Wilkinson scored the goal that counted, and her name is now etched in New Zealand sport lore, a la that of Winston Reid, whose last-gasp goal against Slovakia secured New Zealand’s first-ever senior World Cup finals point in 2010.
Wilkinson’s strike from close range at Eden Park is being lauded, while the great lead-up work from Jacqui Hand and others was celebrated in small print.
That’s sport.
It’s like all the rugby first fives who win man-of-the-match awards on the back of other, far more meritorious contributions.
As for the player to impress this pundit most in the Norway victory: midfielder Malia Steinmetz.
WINNER: Jitka Klimkova.
The Football Ferns were set up superbly for the Norway game. Coach Klimkova - under pressure after a poor lead-up - came up trumps.
But there is still plenty of work to do, starting with the Philippines match tonight. The euphoria of the Norway victory made it easy to forget that this is a tournament, where things can go badly wrong for any team.
I know that the Football Ferns’ pre-tournament work included a game against a young men’s side that was asked to play in a certain way, to mimic how the Philippines are expected to operate.
LOSER: Michael Vaughan
The former England cricket captain has taken bad losing to comical levels.
After Australia retained the Ashes when bad weather curtailed the fourth test, Vaughan reckoned the victors were “timid, scared and petrified” of this England team.
Doesn’t sound like any Aussie cricketers most of us know.

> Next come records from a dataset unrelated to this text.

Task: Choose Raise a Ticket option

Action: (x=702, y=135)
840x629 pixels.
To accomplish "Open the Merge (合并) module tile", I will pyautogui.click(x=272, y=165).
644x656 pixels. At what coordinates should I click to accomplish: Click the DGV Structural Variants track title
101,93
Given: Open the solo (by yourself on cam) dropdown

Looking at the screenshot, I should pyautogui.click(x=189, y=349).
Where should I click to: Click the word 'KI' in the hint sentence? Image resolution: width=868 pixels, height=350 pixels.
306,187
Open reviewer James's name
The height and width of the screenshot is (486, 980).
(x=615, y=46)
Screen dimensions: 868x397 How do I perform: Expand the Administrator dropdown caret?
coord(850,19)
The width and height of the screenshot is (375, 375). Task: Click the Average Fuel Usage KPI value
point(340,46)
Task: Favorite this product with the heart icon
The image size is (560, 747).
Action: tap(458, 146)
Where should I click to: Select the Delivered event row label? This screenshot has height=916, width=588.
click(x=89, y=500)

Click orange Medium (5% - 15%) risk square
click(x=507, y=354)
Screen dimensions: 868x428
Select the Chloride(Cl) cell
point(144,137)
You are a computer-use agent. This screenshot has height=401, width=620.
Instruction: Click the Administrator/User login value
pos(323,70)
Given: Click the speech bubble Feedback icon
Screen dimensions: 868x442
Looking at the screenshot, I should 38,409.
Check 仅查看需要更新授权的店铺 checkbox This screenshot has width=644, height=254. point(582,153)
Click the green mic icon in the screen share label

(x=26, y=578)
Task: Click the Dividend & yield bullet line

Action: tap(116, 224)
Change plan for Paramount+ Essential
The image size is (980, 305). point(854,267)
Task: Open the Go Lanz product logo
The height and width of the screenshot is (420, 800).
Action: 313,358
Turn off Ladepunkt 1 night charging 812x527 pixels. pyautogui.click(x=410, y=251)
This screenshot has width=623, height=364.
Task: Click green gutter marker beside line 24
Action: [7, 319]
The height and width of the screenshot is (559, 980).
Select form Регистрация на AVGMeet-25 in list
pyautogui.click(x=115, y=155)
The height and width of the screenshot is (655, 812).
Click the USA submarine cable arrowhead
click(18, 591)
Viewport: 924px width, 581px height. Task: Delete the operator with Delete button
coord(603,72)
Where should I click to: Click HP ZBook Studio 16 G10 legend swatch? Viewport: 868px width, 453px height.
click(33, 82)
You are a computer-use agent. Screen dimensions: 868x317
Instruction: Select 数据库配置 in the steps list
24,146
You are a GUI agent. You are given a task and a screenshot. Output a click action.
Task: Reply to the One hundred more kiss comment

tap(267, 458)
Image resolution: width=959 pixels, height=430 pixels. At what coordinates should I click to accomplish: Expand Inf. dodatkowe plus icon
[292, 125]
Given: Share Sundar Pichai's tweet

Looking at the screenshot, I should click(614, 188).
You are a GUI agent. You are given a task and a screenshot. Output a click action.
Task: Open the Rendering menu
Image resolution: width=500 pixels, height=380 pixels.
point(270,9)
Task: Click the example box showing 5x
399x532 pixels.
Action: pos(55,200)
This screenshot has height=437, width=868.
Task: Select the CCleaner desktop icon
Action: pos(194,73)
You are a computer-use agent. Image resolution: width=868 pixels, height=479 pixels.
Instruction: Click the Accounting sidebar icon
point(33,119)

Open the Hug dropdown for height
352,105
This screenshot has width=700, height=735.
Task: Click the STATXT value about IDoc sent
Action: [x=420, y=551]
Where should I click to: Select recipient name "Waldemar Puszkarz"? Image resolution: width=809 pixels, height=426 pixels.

WINNER/LOSER: Brian Harman
The American scored a shock victory in golf’s British Open, which reminded me of interviewing Kiwi golfer Michael Hendry this year.
Hendry, recovering from a cancer scare, played in a group with Harman at a British Open and described him as “one of the most awful humans I’ve ever met”.
Hendry was particularly incensed over the way Harman and his caddy had treated course volunteers.
WINNER: Ryan Fox
One of 12 players to make the cut in all four golf majors this year, earning himself US$428,122 ($690,943) across the four events. The stocky Kiwi is a bit up and down, but he’s had some great rounds in the big events.